=== Your assignment ===
Would you please repeat all of the data exactly, omitting the pictures?

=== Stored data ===

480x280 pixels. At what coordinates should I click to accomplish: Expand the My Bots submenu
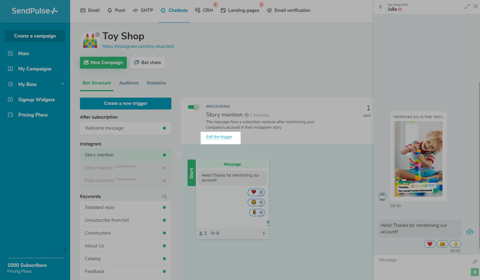(x=63, y=84)
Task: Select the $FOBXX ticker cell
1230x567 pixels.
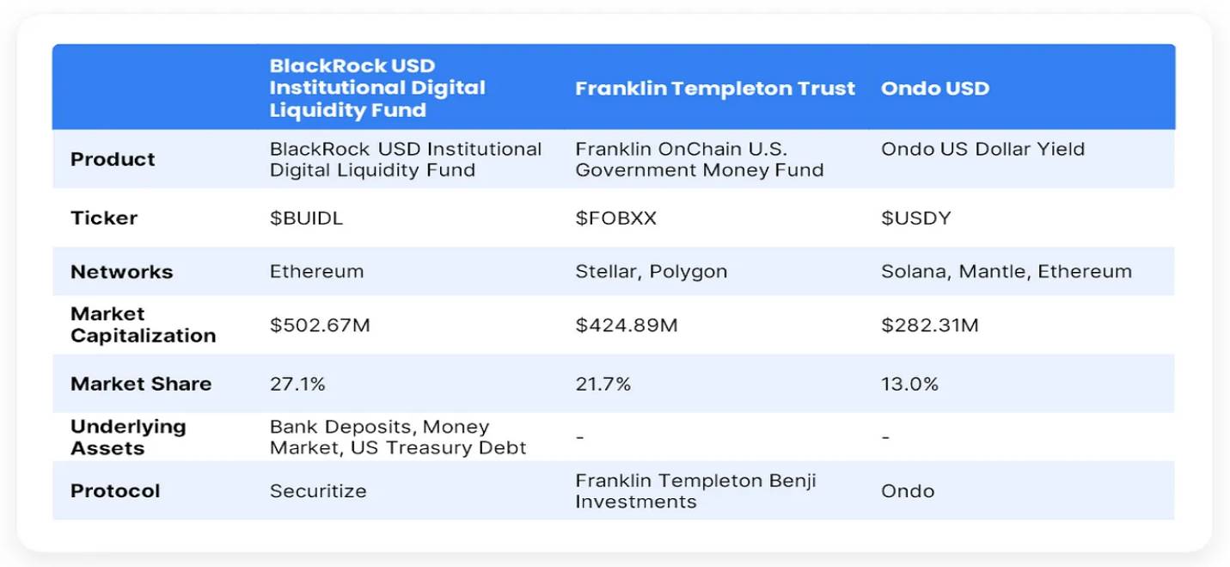Action: tap(615, 218)
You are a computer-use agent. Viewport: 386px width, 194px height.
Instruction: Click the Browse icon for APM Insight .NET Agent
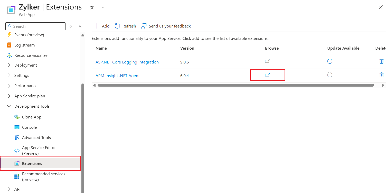[x=267, y=75]
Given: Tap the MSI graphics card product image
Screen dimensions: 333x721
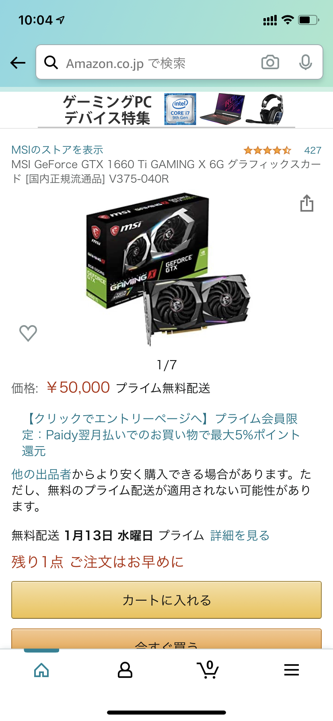Looking at the screenshot, I should (168, 270).
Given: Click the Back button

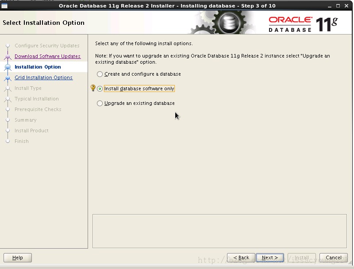Looking at the screenshot, I should (x=241, y=257).
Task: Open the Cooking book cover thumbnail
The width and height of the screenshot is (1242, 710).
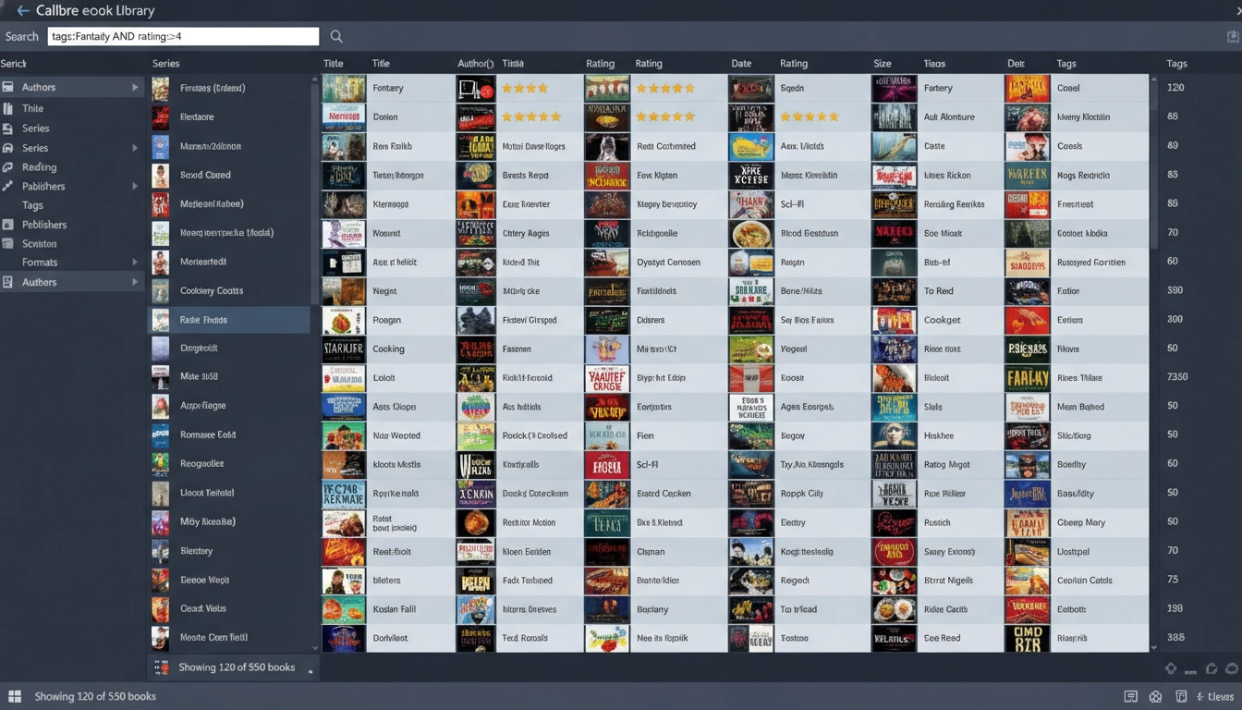Action: coord(343,349)
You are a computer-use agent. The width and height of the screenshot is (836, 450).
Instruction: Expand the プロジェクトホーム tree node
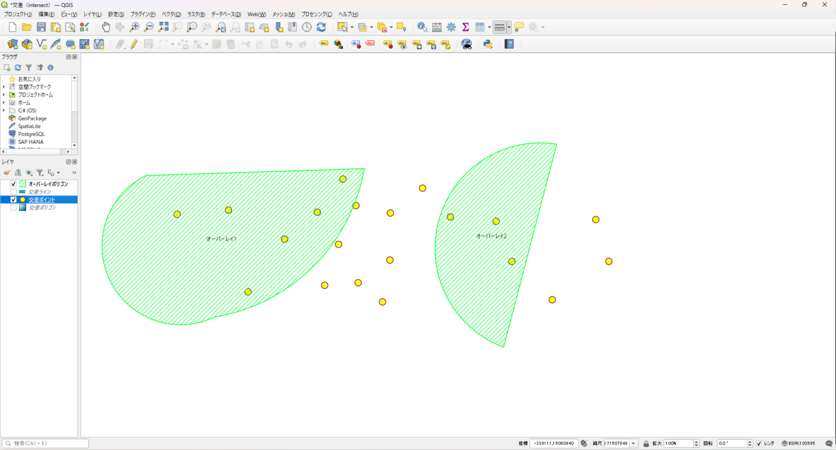tap(4, 95)
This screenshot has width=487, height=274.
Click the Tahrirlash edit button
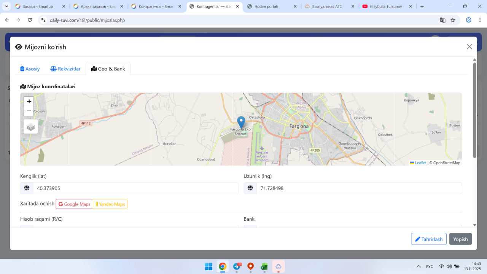coord(428,239)
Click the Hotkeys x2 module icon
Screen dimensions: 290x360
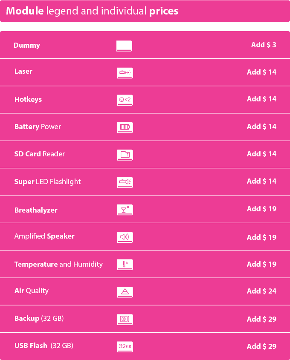[125, 100]
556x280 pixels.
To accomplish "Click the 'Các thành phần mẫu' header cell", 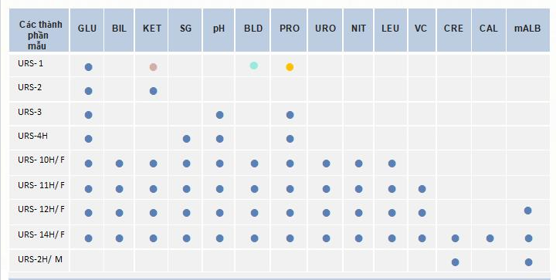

=== Exercise answer ===
480x280 pixels. At what coordinates should I click to accomplish: Expand the My Bots submenu
(x=63, y=84)
Task: Select the $FOBXX ticker cell
1230x567 pixels.
Action: tap(615, 218)
You are a computer-use agent. Viewport: 386px width, 194px height.
Instruction: Click the Browse icon for APM Insight .NET Agent
[x=267, y=75]
Given: Tap the MSI graphics card product image
Screen dimensions: 333x721
Looking at the screenshot, I should (168, 270).
Given: Click the Back button

Looking at the screenshot, I should (x=241, y=257).
Task: Open the Cooking book cover thumbnail
The width and height of the screenshot is (1242, 710).
Action: coord(343,349)
You are a computer-use agent. The width and height of the screenshot is (836, 450).
Instruction: Expand the プロジェクトホーム tree node
tap(4, 95)
This screenshot has width=487, height=274.
Click the Tahrirlash edit button
coord(428,239)
Click the Hotkeys x2 module icon
Screen dimensions: 290x360
[125, 100]
556x280 pixels.
To accomplish "Click the 'Các thành phần mẫu' header cell", 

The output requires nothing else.